(Records from a data collection)
--- START ---
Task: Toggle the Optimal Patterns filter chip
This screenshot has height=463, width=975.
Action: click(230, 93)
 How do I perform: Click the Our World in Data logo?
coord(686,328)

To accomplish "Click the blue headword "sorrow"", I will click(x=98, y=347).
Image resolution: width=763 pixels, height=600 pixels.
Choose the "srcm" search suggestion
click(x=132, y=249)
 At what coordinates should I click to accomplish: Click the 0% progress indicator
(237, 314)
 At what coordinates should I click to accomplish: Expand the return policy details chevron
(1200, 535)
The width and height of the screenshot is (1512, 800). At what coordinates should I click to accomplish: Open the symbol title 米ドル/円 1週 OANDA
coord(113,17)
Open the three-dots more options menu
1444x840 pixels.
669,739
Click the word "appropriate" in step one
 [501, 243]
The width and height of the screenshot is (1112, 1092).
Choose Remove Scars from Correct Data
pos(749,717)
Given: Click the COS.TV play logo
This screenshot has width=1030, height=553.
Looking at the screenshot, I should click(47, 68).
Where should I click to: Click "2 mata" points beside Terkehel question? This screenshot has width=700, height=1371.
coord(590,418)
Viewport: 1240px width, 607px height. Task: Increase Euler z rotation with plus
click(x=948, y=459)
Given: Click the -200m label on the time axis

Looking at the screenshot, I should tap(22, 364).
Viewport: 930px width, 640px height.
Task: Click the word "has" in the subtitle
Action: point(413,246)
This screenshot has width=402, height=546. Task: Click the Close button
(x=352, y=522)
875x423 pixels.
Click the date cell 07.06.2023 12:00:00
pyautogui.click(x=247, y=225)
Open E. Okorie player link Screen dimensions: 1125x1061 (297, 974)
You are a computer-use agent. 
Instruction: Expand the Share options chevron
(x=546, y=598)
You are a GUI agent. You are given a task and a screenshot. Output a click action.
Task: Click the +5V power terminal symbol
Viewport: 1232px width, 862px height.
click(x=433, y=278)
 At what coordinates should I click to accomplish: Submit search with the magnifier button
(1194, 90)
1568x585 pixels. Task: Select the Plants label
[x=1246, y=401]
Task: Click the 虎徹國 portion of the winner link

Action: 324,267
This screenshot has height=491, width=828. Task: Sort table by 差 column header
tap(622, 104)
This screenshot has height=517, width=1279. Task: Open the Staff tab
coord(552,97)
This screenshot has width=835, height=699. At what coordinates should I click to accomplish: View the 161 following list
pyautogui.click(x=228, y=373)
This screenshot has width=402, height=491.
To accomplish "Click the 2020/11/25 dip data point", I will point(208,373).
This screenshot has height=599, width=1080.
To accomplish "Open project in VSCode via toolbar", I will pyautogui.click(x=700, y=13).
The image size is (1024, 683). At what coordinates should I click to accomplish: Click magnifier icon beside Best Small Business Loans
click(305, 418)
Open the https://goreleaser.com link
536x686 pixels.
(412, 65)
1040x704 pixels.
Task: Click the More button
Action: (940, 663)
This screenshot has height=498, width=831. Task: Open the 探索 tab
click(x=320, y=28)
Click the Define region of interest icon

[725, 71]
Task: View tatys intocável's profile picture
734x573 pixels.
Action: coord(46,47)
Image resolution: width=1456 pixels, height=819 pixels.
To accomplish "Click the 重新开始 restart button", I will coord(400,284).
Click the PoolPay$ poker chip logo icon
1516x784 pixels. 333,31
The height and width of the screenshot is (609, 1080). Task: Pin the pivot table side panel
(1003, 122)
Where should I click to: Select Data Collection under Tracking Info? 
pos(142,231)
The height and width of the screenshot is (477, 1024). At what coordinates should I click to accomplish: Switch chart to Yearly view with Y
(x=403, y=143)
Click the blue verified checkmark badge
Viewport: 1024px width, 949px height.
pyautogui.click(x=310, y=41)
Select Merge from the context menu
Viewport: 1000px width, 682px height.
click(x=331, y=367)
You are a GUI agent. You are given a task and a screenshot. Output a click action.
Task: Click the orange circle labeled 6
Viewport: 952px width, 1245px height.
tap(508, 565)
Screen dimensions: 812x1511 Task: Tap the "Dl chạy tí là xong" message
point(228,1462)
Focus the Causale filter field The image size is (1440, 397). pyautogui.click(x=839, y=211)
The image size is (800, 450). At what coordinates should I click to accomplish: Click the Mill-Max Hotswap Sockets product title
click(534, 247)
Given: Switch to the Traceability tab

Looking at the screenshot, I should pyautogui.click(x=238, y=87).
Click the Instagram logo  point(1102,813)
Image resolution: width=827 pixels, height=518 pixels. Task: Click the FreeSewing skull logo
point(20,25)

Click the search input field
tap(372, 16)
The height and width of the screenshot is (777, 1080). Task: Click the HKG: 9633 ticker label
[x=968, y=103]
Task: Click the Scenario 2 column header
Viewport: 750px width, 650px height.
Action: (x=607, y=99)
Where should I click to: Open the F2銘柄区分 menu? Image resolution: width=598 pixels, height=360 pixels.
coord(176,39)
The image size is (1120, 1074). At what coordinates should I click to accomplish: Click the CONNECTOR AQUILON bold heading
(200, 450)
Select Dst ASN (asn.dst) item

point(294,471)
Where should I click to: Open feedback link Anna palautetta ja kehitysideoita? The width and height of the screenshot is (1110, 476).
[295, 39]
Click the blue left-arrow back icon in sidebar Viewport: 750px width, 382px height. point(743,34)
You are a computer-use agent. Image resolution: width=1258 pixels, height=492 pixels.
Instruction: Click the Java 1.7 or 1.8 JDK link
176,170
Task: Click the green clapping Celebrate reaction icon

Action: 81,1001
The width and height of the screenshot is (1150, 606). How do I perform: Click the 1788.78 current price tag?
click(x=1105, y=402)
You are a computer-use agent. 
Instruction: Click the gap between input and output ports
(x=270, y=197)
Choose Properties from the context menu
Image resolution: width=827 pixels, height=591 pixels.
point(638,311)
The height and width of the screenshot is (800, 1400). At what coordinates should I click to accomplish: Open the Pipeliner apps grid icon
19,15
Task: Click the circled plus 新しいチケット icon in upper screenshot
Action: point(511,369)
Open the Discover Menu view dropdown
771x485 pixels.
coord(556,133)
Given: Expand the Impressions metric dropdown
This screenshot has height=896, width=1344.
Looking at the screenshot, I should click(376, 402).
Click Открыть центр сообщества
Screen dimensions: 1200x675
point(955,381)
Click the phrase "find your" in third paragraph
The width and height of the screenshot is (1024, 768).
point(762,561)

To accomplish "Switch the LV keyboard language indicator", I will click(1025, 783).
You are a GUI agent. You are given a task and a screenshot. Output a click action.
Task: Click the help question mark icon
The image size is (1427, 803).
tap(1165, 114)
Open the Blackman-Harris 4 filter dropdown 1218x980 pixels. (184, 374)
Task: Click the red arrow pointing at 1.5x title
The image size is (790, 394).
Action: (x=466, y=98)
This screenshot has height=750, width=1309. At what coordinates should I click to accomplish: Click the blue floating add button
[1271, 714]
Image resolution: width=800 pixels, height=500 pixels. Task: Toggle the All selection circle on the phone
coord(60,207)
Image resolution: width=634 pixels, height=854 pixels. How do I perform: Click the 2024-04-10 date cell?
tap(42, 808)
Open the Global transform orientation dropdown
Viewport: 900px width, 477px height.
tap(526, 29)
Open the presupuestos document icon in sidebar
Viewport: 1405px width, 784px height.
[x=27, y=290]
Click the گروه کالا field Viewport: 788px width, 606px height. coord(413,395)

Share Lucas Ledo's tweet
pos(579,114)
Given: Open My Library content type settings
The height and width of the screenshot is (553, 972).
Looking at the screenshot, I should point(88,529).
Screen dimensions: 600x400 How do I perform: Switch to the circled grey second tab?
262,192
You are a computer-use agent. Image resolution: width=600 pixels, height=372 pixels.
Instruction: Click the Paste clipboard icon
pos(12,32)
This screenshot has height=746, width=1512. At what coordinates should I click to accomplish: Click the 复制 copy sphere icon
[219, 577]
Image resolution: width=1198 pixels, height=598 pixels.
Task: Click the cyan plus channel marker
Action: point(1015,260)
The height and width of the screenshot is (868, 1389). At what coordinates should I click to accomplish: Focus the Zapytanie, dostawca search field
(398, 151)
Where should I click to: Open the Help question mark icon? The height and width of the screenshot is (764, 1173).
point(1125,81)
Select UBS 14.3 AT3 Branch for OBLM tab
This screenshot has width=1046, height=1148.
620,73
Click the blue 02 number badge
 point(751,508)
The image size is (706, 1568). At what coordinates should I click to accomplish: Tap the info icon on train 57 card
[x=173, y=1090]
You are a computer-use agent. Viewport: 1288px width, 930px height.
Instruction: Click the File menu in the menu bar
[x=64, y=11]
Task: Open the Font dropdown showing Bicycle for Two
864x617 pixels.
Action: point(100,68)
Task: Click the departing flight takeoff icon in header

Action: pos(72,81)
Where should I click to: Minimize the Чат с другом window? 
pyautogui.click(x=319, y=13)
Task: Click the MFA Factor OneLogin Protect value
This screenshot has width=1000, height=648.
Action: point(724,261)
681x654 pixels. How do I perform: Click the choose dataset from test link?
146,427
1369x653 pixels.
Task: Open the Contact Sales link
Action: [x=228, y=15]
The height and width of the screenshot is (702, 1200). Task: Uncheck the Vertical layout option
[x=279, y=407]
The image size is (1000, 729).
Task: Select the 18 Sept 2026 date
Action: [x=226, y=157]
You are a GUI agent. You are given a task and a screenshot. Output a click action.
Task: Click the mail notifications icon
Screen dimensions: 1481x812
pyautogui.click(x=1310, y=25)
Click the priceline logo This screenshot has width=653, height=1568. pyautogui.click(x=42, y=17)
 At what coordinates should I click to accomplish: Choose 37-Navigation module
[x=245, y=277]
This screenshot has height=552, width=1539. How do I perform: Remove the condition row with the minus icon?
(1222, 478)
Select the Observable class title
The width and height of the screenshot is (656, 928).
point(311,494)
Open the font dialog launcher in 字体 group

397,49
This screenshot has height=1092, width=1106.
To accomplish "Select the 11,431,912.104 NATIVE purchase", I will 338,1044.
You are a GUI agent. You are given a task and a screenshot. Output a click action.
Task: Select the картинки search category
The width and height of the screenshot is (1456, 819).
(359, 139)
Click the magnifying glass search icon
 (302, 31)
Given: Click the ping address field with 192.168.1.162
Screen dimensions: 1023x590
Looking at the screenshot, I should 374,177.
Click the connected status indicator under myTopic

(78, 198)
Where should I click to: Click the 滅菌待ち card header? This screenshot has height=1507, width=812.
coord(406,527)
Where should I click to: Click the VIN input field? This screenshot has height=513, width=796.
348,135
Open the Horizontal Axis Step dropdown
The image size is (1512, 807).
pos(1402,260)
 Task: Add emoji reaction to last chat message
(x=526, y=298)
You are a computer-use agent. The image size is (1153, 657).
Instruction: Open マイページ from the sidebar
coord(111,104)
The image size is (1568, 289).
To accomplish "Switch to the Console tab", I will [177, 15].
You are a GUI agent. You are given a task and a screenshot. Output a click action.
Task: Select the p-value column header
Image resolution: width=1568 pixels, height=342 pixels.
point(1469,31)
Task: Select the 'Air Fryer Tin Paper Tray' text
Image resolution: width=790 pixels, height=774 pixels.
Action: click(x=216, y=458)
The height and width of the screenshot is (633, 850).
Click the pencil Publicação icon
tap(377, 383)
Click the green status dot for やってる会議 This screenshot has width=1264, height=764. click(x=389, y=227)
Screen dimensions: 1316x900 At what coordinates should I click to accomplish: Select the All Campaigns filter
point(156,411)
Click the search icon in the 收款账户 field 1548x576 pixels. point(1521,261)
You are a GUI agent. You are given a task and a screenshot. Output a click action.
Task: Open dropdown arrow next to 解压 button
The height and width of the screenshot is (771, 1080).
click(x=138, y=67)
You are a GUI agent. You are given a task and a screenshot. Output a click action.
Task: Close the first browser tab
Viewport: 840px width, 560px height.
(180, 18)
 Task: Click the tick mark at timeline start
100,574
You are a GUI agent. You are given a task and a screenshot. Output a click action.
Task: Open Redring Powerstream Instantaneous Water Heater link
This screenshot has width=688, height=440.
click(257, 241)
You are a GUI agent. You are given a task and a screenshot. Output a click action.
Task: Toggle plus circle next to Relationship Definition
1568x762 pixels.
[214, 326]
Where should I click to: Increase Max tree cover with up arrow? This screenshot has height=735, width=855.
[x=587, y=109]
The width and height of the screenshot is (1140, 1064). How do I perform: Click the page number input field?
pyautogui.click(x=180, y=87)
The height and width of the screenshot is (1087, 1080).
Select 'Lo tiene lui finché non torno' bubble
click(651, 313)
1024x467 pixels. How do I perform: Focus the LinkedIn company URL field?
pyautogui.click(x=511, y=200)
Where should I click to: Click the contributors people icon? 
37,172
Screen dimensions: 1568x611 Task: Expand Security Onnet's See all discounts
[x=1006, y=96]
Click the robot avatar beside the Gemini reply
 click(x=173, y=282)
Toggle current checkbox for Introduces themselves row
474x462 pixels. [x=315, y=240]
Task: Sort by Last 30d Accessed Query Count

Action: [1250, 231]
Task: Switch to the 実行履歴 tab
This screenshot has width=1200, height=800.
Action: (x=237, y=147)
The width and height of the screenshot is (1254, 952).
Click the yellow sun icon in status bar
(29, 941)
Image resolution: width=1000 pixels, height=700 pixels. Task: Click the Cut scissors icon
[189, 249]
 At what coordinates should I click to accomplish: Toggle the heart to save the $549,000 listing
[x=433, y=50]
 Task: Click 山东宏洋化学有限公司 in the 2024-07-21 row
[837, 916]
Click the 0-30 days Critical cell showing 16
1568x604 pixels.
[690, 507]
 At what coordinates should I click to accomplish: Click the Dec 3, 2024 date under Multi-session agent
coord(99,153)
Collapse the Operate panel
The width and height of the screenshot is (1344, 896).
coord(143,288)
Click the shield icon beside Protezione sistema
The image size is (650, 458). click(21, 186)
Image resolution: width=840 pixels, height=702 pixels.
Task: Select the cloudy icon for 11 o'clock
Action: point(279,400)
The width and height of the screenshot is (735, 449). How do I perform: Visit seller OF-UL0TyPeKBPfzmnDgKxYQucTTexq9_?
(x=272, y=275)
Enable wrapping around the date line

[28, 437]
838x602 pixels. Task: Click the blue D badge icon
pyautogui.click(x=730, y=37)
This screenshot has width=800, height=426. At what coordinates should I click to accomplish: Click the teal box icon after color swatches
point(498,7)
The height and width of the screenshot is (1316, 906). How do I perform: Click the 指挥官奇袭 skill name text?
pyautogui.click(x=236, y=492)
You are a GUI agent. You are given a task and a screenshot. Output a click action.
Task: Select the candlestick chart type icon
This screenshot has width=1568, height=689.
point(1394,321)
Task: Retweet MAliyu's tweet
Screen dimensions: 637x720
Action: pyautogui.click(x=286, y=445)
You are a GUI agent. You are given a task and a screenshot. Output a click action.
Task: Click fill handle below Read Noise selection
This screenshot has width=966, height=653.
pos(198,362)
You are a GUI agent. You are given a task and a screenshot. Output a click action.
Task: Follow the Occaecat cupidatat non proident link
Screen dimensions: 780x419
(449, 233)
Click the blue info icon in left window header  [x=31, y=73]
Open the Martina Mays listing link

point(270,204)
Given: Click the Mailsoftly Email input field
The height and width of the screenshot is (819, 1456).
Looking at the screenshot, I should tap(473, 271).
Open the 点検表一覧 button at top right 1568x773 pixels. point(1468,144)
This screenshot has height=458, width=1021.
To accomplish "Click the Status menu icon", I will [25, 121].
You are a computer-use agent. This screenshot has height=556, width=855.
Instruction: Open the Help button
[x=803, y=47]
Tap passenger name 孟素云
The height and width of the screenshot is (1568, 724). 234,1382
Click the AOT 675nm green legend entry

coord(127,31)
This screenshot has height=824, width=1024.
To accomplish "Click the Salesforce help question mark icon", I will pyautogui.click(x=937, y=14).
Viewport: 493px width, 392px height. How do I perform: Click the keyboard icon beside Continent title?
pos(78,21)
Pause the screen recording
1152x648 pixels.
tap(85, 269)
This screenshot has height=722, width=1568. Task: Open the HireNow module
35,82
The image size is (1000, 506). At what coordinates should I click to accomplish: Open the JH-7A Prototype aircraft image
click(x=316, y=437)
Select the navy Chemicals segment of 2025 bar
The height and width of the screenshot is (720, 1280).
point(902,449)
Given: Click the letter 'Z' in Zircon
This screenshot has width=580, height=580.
--- END ---
• **Task brief**
Starting with the line that contains "The height and width of the screenshot is (1316, 906).", return each line through the last one of the data above, exactly as written and nothing more.

• **Finished exercise**
The height and width of the screenshot is (1316, 906). How do I perform: Click the 指挥官奇袭 skill name text?
pyautogui.click(x=236, y=492)
You are a GUI agent. You are given a task and a screenshot. Output a click action.
Task: Select the candlestick chart type icon
This screenshot has width=1568, height=689.
point(1394,321)
Task: Retweet MAliyu's tweet
Screen dimensions: 637x720
Action: pyautogui.click(x=286, y=445)
You are a GUI agent. You are given a task and a screenshot. Output a click action.
Task: Click fill handle below Read Noise selection
This screenshot has width=966, height=653.
pos(198,362)
You are a GUI agent. You are given a task and a screenshot. Output a click action.
Task: Follow the Occaecat cupidatat non proident link
Screen dimensions: 780x419
(449, 233)
Click the blue info icon in left window header  [x=31, y=73]
Open the Martina Mays listing link

point(270,204)
Given: Click the Mailsoftly Email input field
The height and width of the screenshot is (819, 1456).
Looking at the screenshot, I should tap(473, 271).
Open the 点検表一覧 button at top right 1568x773 pixels. point(1468,144)
This screenshot has height=458, width=1021.
To accomplish "Click the Status menu icon", I will [25, 121].
You are a computer-use agent. This screenshot has height=556, width=855.
Instruction: Open the Help button
[x=803, y=47]
Tap passenger name 孟素云
The height and width of the screenshot is (1568, 724). 234,1382
Click the AOT 675nm green legend entry

coord(127,31)
This screenshot has height=824, width=1024.
To accomplish "Click the Salesforce help question mark icon", I will pyautogui.click(x=937, y=14).
Viewport: 493px width, 392px height. How do I perform: Click the keyboard icon beside Continent title?
pos(78,21)
Pause the screen recording
1152x648 pixels.
tap(85, 269)
This screenshot has height=722, width=1568. Task: Open the HireNow module
35,82
The image size is (1000, 506). At what coordinates should I click to accomplish: Open the JH-7A Prototype aircraft image
click(x=316, y=437)
Select the navy Chemicals segment of 2025 bar
The height and width of the screenshot is (720, 1280).
point(902,449)
Given: Click the letter 'Z' in Zircon
This screenshot has width=580, height=580.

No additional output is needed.